I sat back and looked out the train window myself. Would anybody in the United States be seeing this picture today? Would the United States ever see it, in fact? And if it is printed in the United States, will it also cross the country like wildfire and would people hear the unwritten story under it?
There are about 25 million people in Iraq. Over half of them are under the age of 15. Of the over 100,000 civilians dead in this war, then, over half of them are children. We are killing children. The children are our enemy. And we are defeating them.
"I'll tell you why I voted for George Bush," a friend of mine said. "I voted for George Bush because he had the courage to do what Al Gore and John Kerry would never have done."
I've been thinking about that one.
Osama Bin Laden is still alive. Sadam Hussein is still alive. Abu Musab al-Zarqawi is still alive. Baghdad, Mosul and Fallujah are burning. But my government has the courage to kill children or their parents. And I'm supposed to be impressed.
That's an unfair assessment, of course. A lot of young soldiers have died, too. A lot of weekend soldiers are maimed for life. A lot of our kids went into the military only to get a college education and are now shattered in soul by what they had to do to other bodies.
A lot of adult civilians have been blasted out of their homes and their neighborhoods and their cars. More and more every day. According to U.N. Development Fund for Women, 15 percent of wartime casualties in World War I were civilians. In World War II, 65 percent were civilians. By the mid '90s, over 75 percent of wartime casualties were civilians.
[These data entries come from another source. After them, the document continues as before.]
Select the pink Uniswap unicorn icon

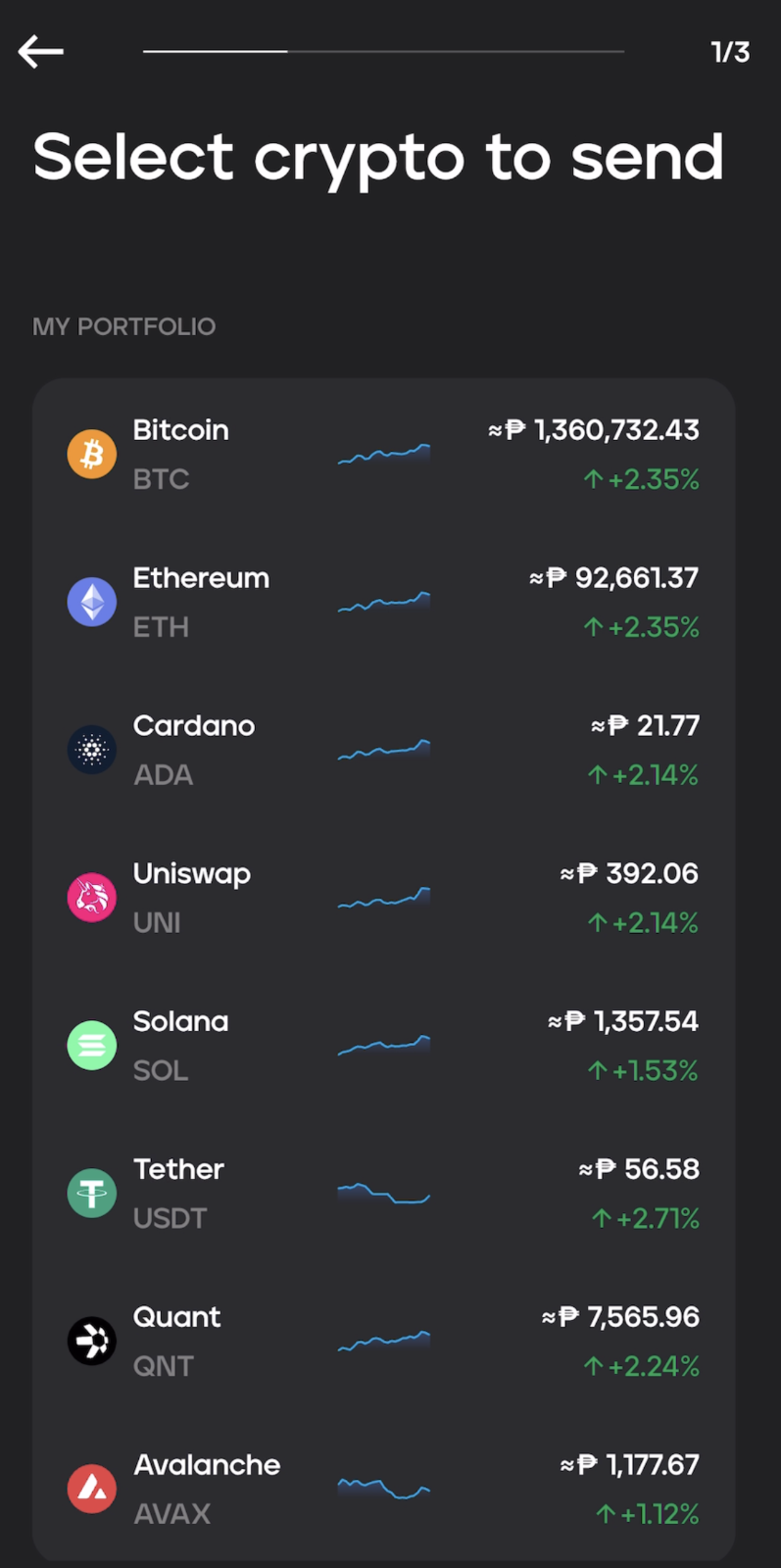91,898
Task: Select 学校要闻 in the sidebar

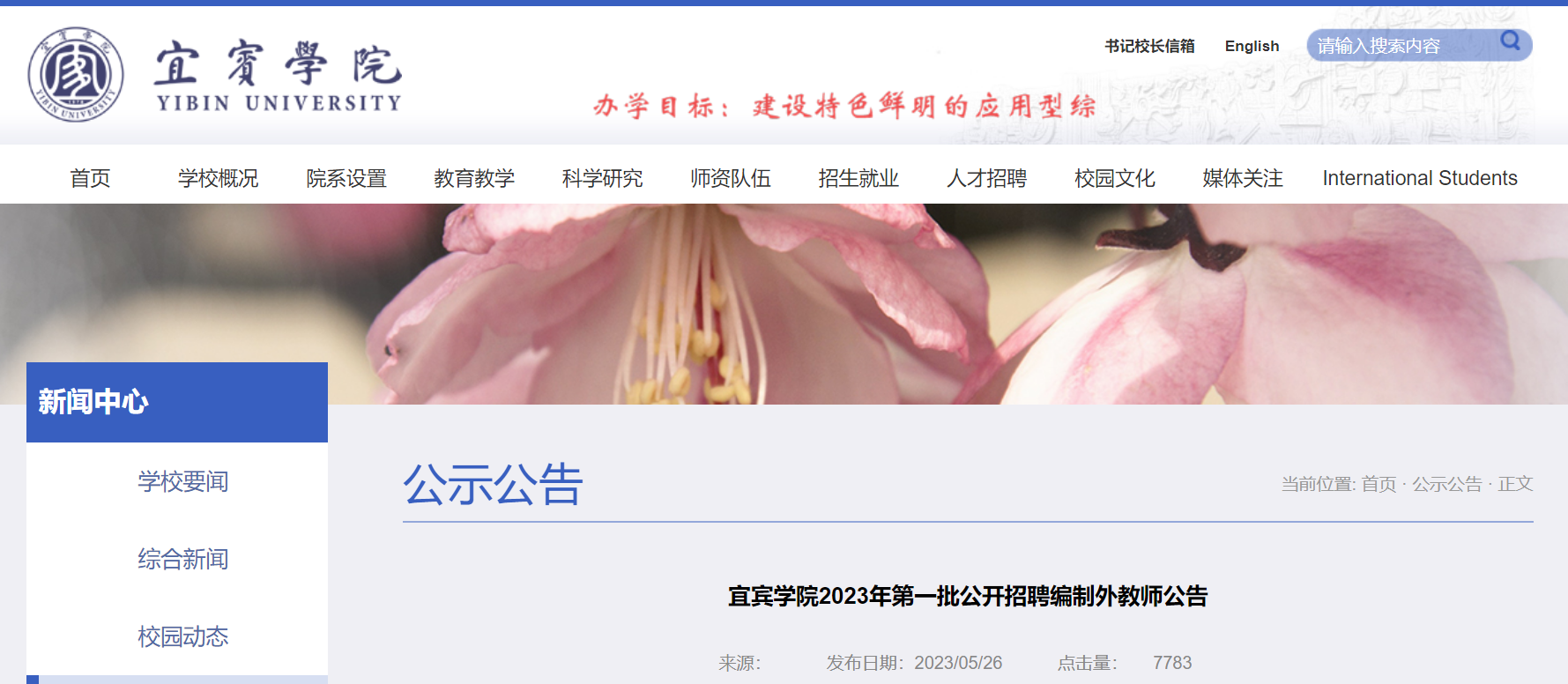Action: click(183, 481)
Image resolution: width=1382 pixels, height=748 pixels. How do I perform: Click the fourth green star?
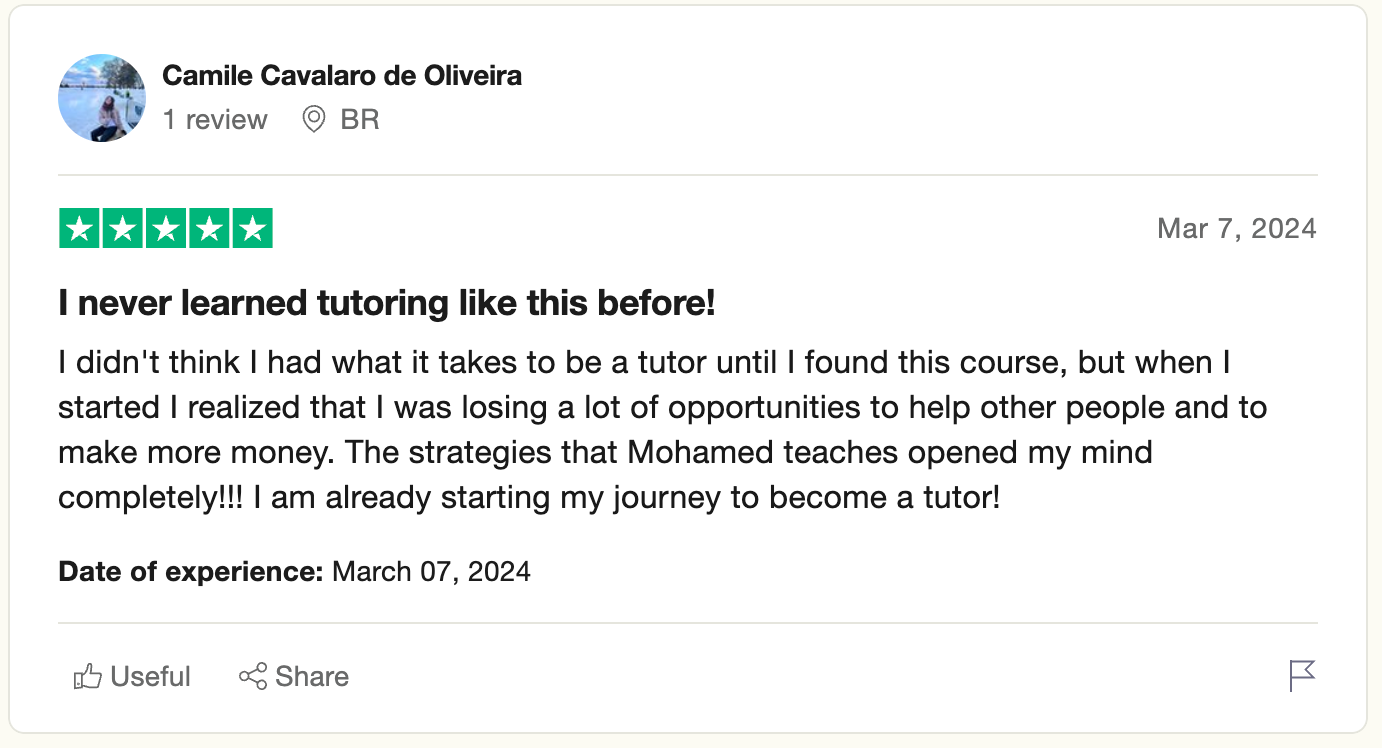(209, 229)
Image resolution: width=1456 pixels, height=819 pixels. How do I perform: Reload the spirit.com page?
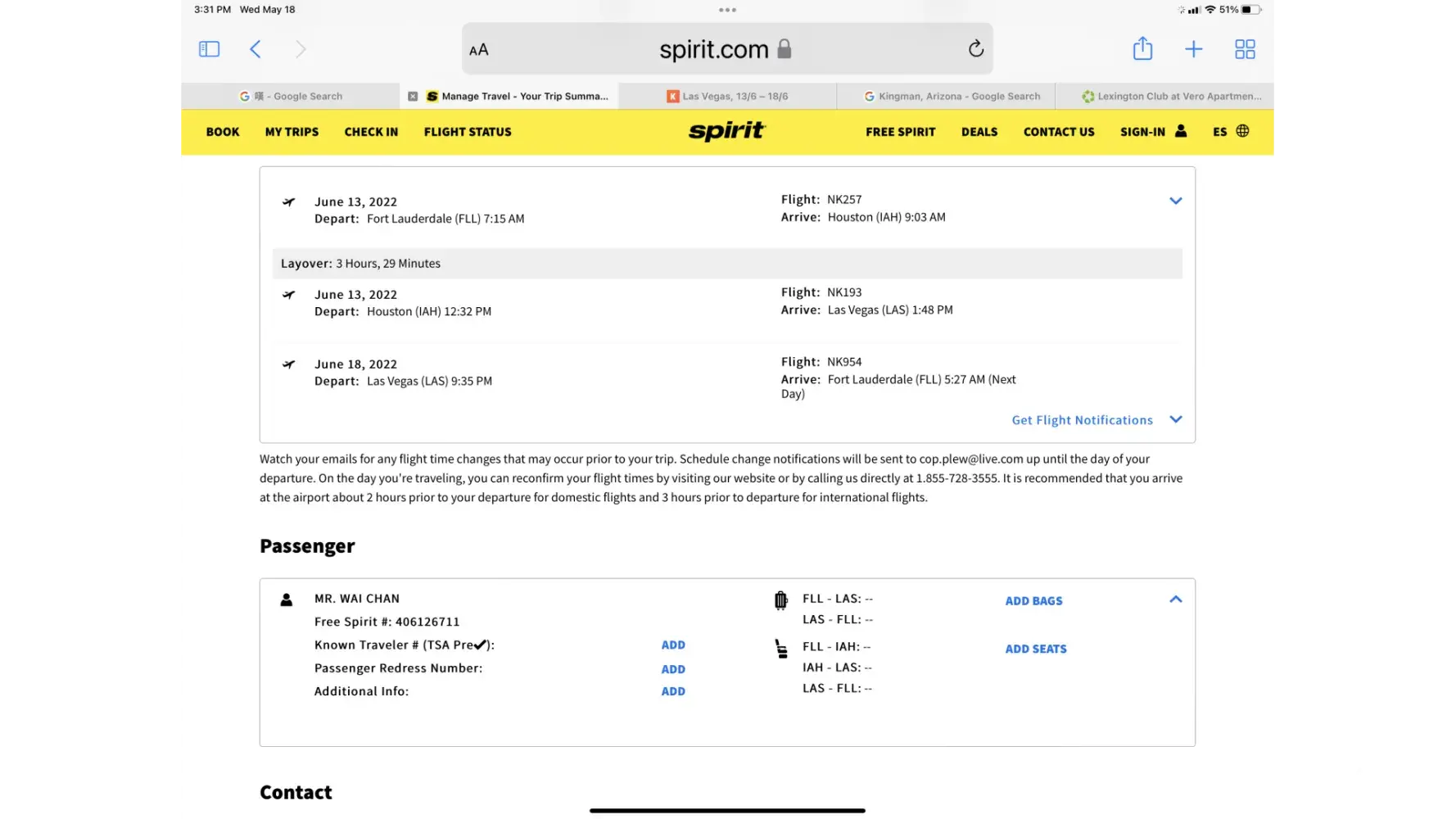[x=975, y=49]
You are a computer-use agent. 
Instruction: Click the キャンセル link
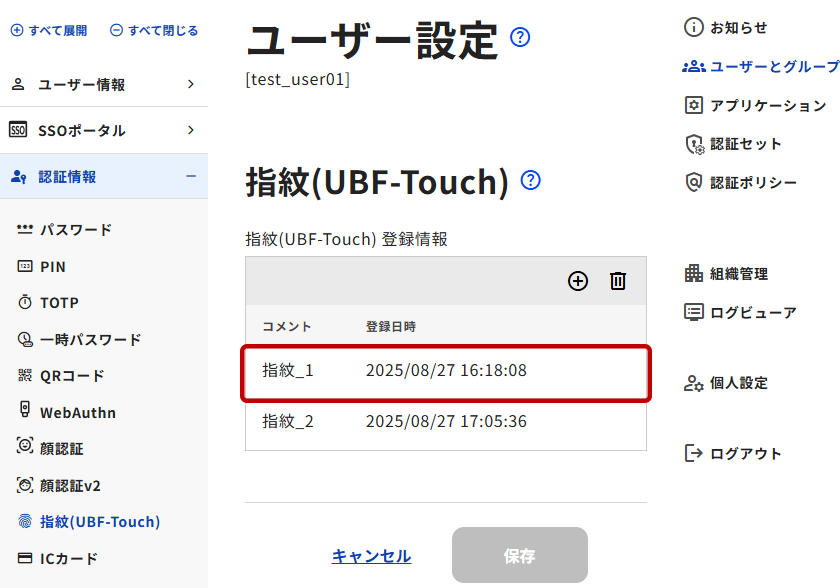pos(371,556)
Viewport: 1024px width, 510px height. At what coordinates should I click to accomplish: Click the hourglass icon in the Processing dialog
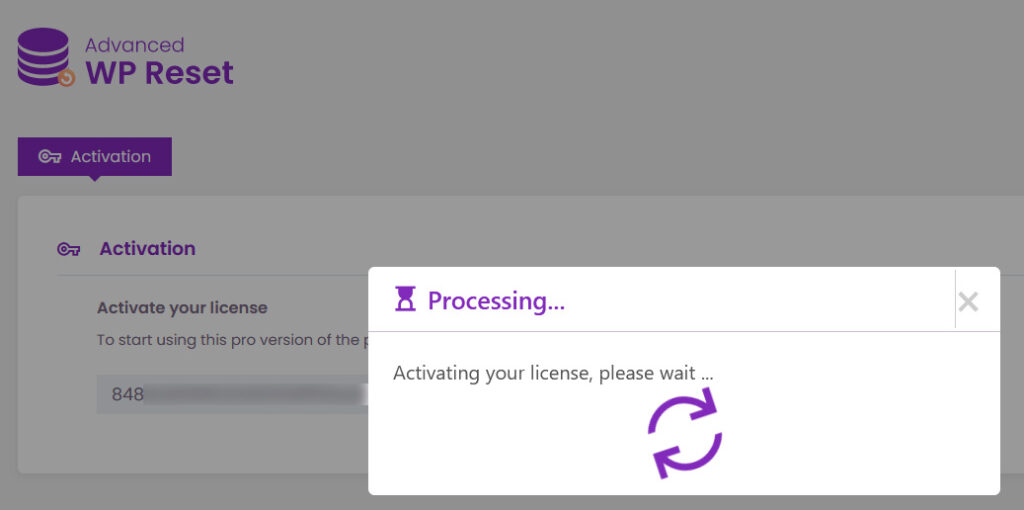coord(406,299)
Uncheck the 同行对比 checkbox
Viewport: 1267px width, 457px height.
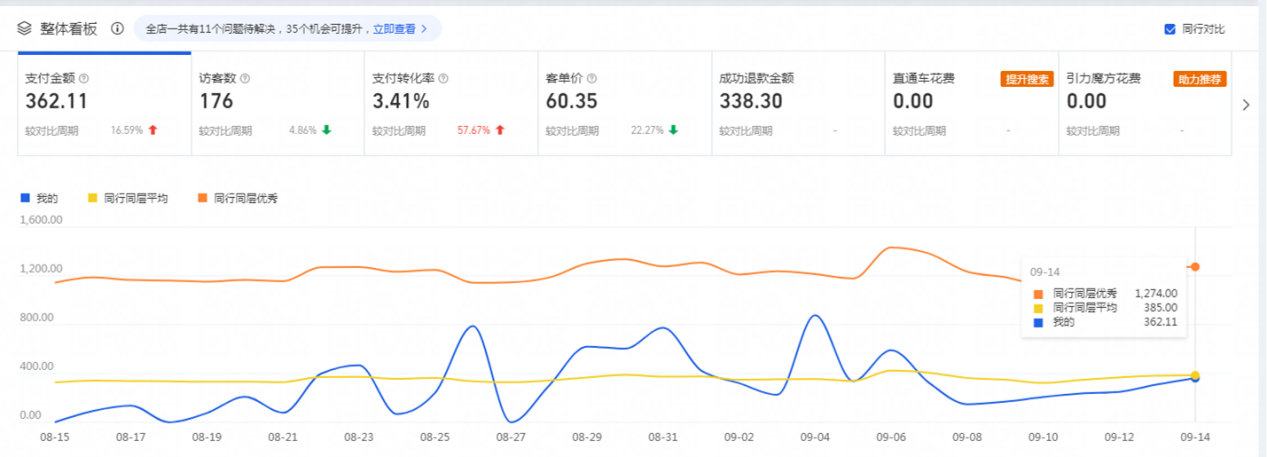[1170, 29]
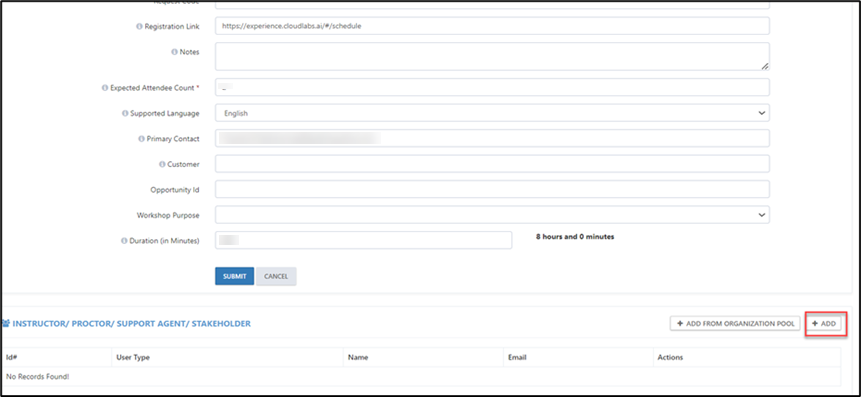Click the info icon next to Customer
This screenshot has height=397, width=861.
pos(162,164)
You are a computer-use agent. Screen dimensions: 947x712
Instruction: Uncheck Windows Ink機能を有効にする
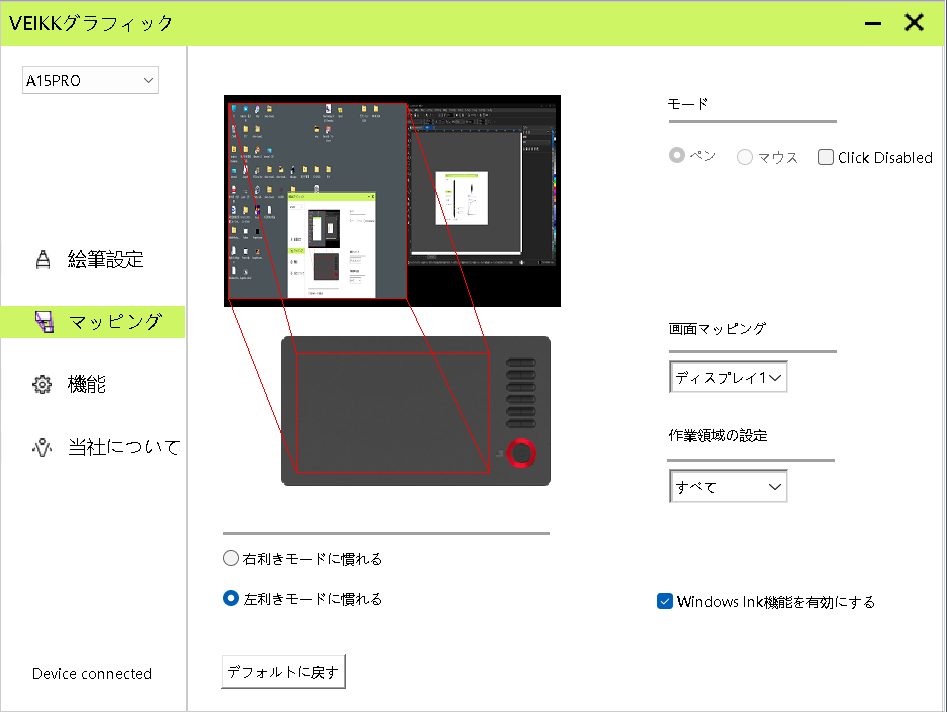[665, 601]
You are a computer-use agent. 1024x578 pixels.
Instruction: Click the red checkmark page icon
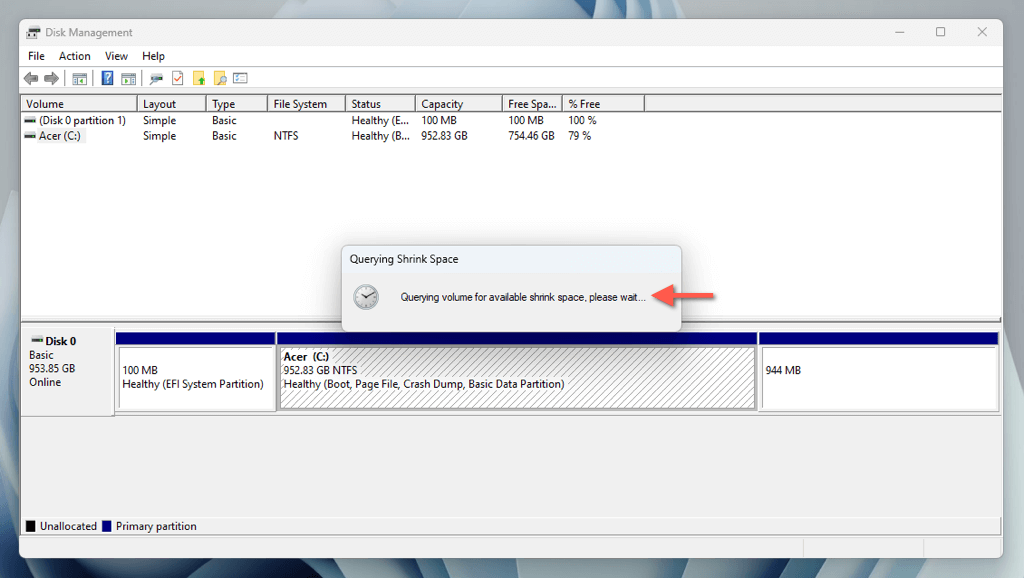178,79
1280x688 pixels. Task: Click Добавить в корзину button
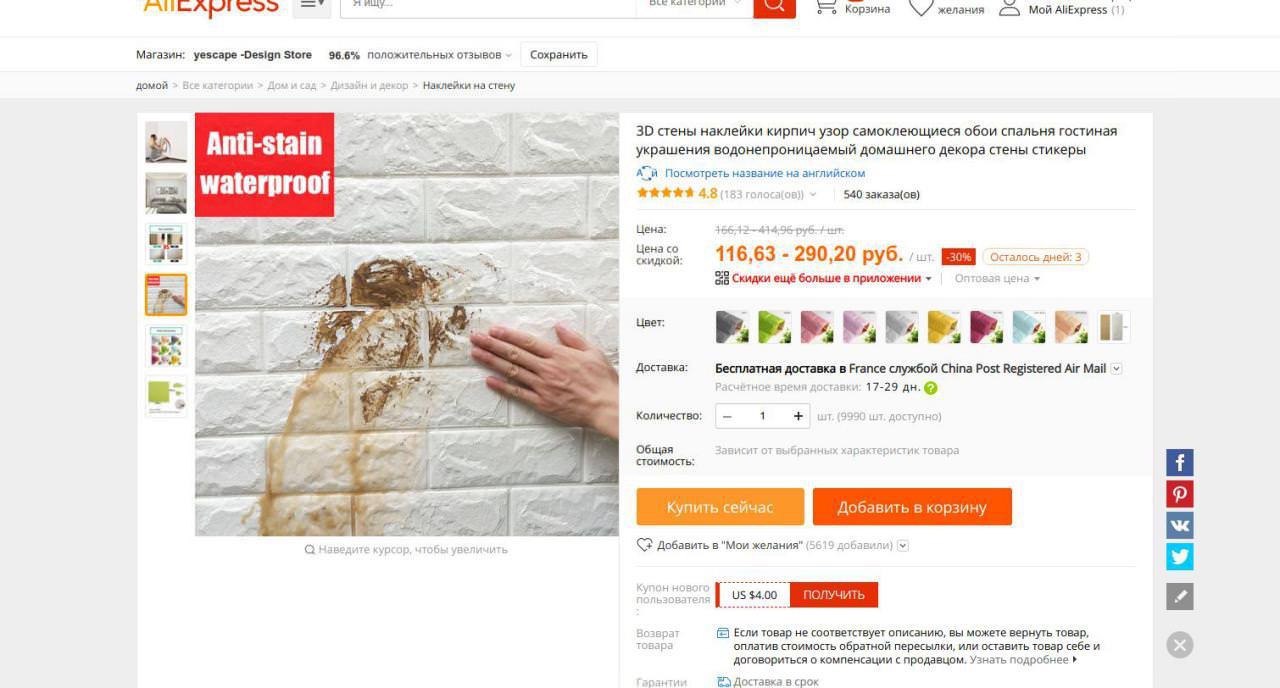coord(912,507)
In Iraq, for every dead U.S. soldier, there are 14 other deaths, 93 percent of them are civilian. But those things happen in war, the story says. It's all for a greater good, we have to remember. It's all to free them. It's all being done to spread "liberty."
From where I stand, the only question now is who or what will free us from the 21st century's new definition of bravery. Who will free us from the notion that killing children or their civilian parents takes courage?
Sunday, April 1, 2007
The Time Has Come to End This War
Whenever I hear people talking about freedom, patriotism, supporting our troops in Iraq and Afghanistan--I feel an immediate disconnect between their words and the reality that we all know as the Iraq War. Mark Twain once said: "Patriotism is supporting your country all the time, and your government when it deserves it." This is a war that should have never started--and it will do no good to write about all of the mistakes made by this Administration in the conduct of the war. Let's just say--Enough is enough. END THE WAR. How do we do that? I do not have a definitive answer--but I have a clue. Ohio's Catholics need to be accounted for. Ohio's Catholics need to stand and say: END THE WAR. That is what this site is about. I hope in the coming weeks you will join us as we give our hearts and our labors to the great moral issue of our time--ending the war in Iraq.